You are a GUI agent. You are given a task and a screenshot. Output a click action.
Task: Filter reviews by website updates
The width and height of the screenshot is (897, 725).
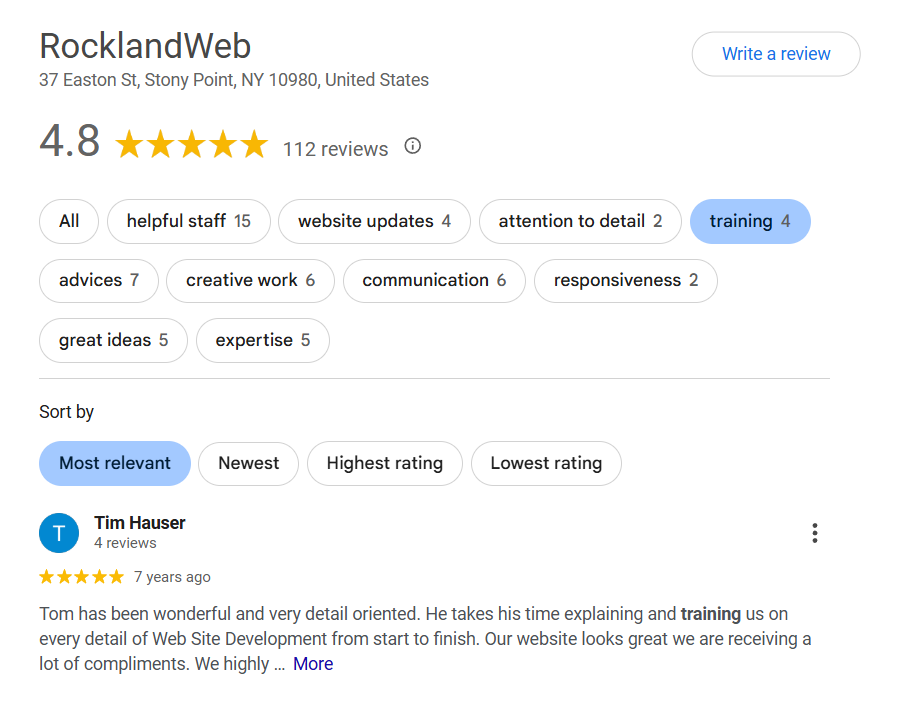pyautogui.click(x=374, y=221)
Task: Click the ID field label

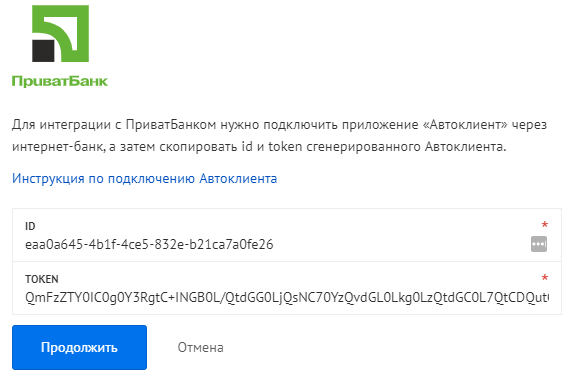Action: [30, 226]
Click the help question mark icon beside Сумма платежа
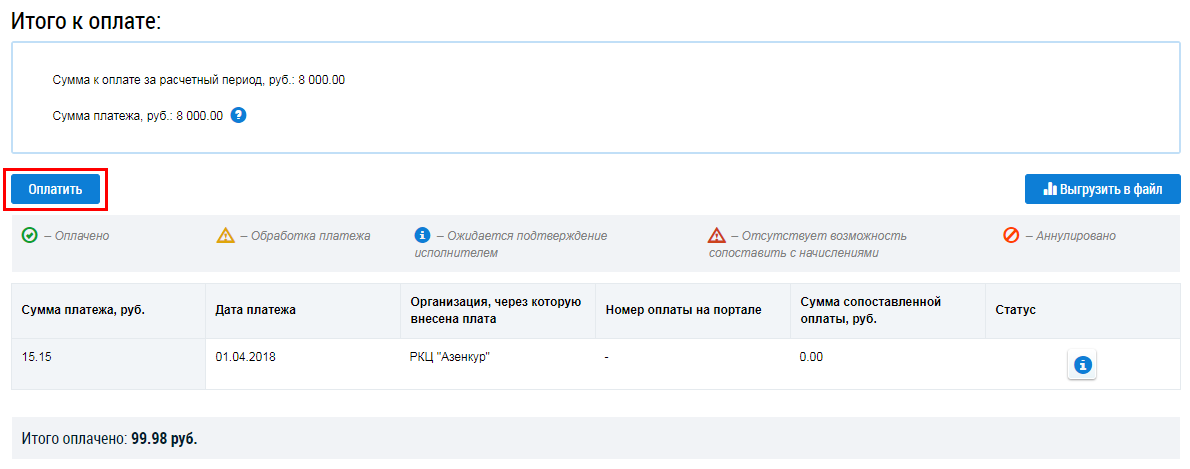 coord(238,115)
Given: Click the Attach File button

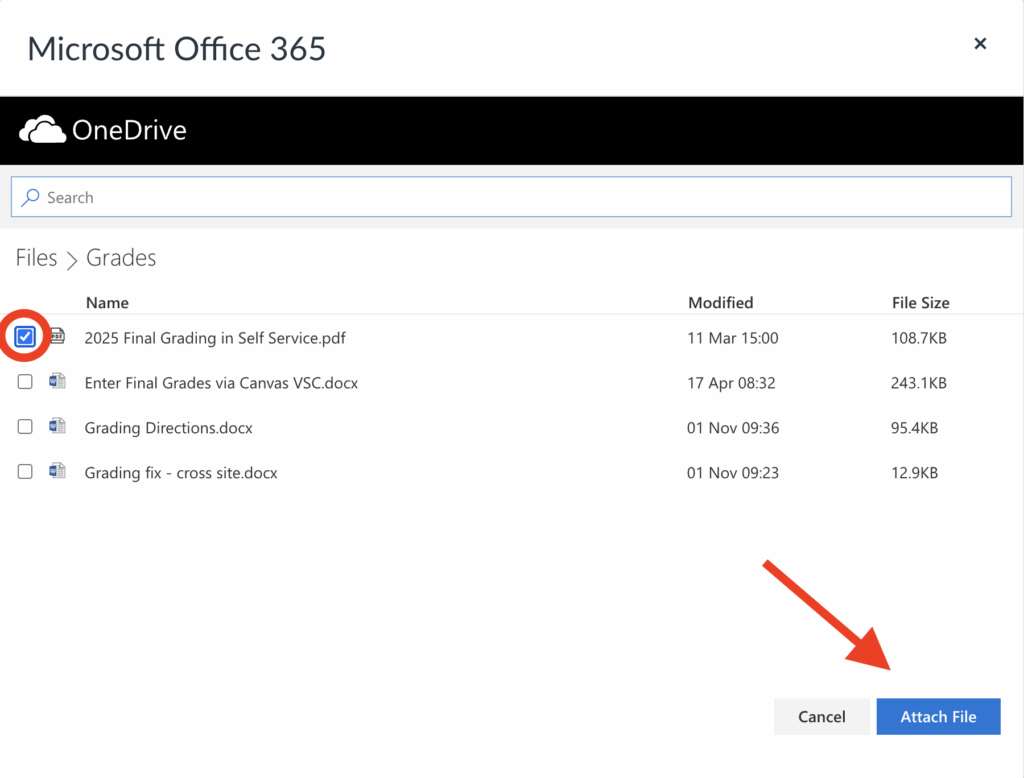Looking at the screenshot, I should click(x=938, y=716).
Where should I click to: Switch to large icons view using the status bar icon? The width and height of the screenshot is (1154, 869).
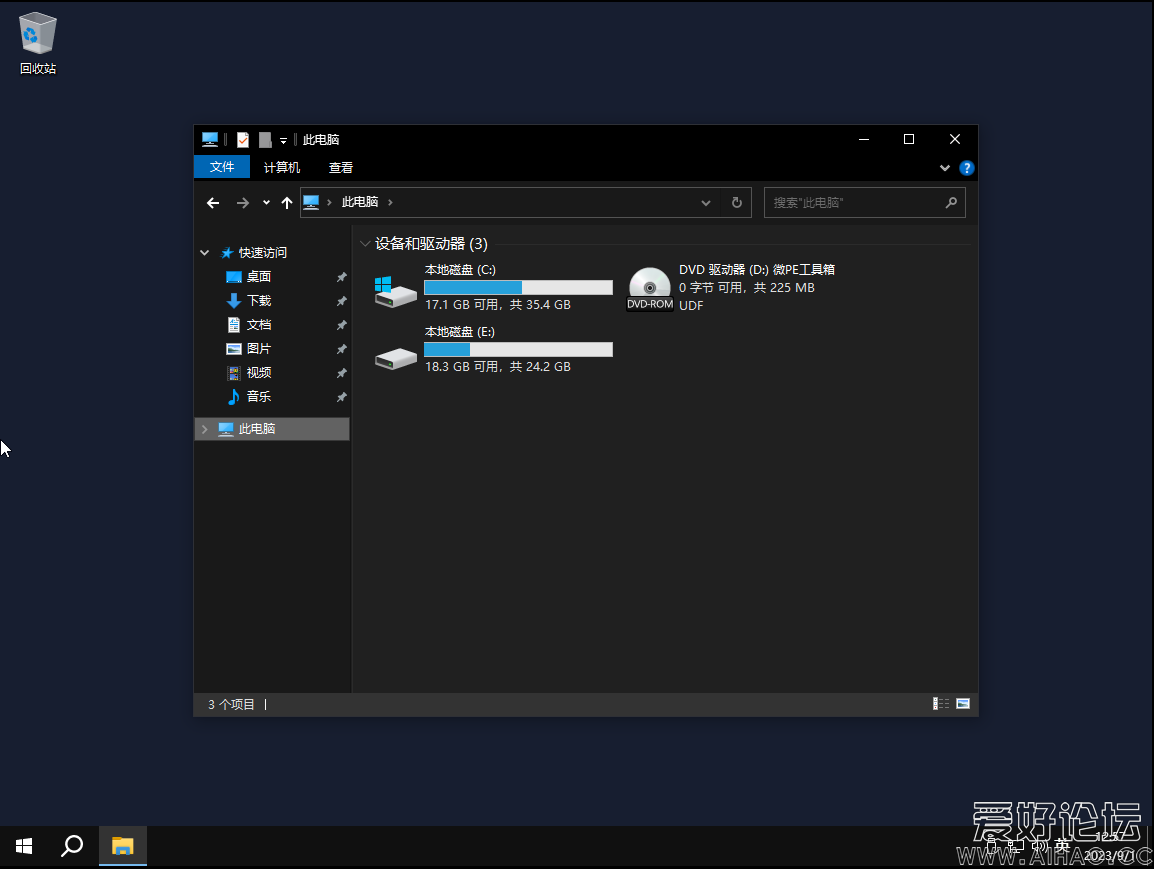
----------
Copy every line of the data word for word, omitting the images.

You are a GUI agent. You are given a task and a screenshot. Output a click action.
Task: Filter reviews by website updates
The width and height of the screenshot is (897, 725).
pyautogui.click(x=374, y=221)
Task: Click the ID field label

Action: [30, 226]
Click the help question mark icon beside Сумма платежа
 coord(238,115)
Given: Click the Attach File button

Looking at the screenshot, I should click(x=938, y=716).
Where should I click to: Switch to large icons view using the status bar icon? The width and height of the screenshot is (1154, 869).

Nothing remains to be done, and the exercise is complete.